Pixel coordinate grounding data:
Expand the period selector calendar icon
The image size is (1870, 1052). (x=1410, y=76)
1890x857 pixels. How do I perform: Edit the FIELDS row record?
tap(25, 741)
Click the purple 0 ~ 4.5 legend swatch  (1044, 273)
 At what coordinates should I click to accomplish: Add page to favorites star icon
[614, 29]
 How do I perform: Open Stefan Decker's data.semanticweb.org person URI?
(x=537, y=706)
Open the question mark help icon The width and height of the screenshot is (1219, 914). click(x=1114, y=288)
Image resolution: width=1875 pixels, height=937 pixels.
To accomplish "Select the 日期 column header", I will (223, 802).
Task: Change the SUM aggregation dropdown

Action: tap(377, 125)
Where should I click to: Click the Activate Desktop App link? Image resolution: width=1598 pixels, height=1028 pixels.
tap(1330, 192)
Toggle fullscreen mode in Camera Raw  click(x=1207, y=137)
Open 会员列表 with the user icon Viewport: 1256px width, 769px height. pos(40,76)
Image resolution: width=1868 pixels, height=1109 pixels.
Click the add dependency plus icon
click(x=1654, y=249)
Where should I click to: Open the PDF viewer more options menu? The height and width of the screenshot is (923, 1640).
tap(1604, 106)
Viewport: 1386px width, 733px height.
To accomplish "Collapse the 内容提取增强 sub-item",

* [What is required]
Retype the first line of the entries and every line after it, please, through the line that contains "Click the purple". Add nothing.

* [Result below]
Expand the period selector calendar icon
The image size is (1870, 1052). (x=1410, y=76)
1890x857 pixels. How do I perform: Edit the FIELDS row record?
tap(25, 741)
Click the purple 0 ~ 4.5 legend swatch  (1044, 273)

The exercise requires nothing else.